Given data:

......

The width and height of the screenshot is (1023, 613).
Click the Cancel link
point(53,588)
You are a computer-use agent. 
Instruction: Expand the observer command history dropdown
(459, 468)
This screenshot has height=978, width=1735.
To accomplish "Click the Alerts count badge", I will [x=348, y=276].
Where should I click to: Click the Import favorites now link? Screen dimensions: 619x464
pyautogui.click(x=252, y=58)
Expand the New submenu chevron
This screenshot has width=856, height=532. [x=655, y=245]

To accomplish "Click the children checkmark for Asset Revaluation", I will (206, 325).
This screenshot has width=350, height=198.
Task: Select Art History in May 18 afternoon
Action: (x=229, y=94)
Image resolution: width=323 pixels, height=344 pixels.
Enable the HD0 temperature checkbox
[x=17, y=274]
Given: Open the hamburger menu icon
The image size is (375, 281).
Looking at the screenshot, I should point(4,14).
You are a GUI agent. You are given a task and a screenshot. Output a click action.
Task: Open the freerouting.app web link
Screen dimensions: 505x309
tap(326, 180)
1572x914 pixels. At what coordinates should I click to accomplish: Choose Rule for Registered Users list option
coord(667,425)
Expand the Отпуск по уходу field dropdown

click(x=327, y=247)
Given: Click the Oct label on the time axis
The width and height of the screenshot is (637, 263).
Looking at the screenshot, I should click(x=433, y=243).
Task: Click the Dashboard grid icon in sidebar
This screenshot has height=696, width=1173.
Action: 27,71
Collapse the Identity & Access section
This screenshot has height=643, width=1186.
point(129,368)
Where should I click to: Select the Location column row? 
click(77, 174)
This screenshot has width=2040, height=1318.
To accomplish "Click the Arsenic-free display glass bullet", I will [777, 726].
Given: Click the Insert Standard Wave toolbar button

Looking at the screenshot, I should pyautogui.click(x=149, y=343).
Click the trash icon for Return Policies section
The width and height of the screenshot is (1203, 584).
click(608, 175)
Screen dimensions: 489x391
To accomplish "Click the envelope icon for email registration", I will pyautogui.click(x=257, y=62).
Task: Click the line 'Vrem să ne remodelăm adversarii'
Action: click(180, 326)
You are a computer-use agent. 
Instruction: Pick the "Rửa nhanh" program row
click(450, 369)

......

Task to complete:
Rewrite all the items above, changing every "Screen dimensions" to "Screen size" and leaving everything else as it is.

Answer in full:
The width and height of the screenshot is (1023, 613).
Click the Cancel link
point(53,588)
You are a computer-use agent. 
Instruction: Expand the observer command history dropdown
(459, 468)
This screenshot has height=978, width=1735.
To accomplish "Click the Alerts count badge", I will [x=348, y=276].
Where should I click to: Click the Import favorites now link? Screen size: 619x464
pyautogui.click(x=252, y=58)
Expand the New submenu chevron
This screenshot has width=856, height=532. [x=655, y=245]

To accomplish "Click the children checkmark for Asset Revaluation", I will (206, 325).
This screenshot has width=350, height=198.
Task: Select Art History in May 18 afternoon
Action: (x=229, y=94)
Image resolution: width=323 pixels, height=344 pixels.
Enable the HD0 temperature checkbox
[x=17, y=274]
Given: Open the hamburger menu icon
The image size is (375, 281).
Looking at the screenshot, I should point(4,14).
You are a GUI agent. You are given a task and a screenshot. Output a click action.
Task: Open the freerouting.app web link
Screen size: 505x309
tap(326, 180)
1572x914 pixels. At what coordinates should I click to accomplish: Choose Rule for Registered Users list option
coord(667,425)
Expand the Отпуск по уходу field dropdown

click(x=327, y=247)
Given: Click the Oct label on the time axis
The width and height of the screenshot is (637, 263).
Looking at the screenshot, I should click(x=433, y=243).
Task: Click the Dashboard grid icon in sidebar
This screenshot has height=696, width=1173.
Action: 27,71
Collapse the Identity & Access section
This screenshot has height=643, width=1186.
point(129,368)
Where should I click to: Select the Location column row? 
click(77, 174)
This screenshot has width=2040, height=1318.
To accomplish "Click the Arsenic-free display glass bullet", I will [777, 726].
Given: Click the Insert Standard Wave toolbar button

Looking at the screenshot, I should pyautogui.click(x=149, y=343).
Click the trash icon for Return Policies section
The width and height of the screenshot is (1203, 584).
click(608, 175)
Screen size: 489x391
To accomplish "Click the envelope icon for email registration", I will pyautogui.click(x=257, y=62).
Task: Click the line 'Vrem să ne remodelăm adversarii'
Action: click(180, 326)
You are a computer-use agent. 
Instruction: Pick the "Rửa nhanh" program row
click(450, 369)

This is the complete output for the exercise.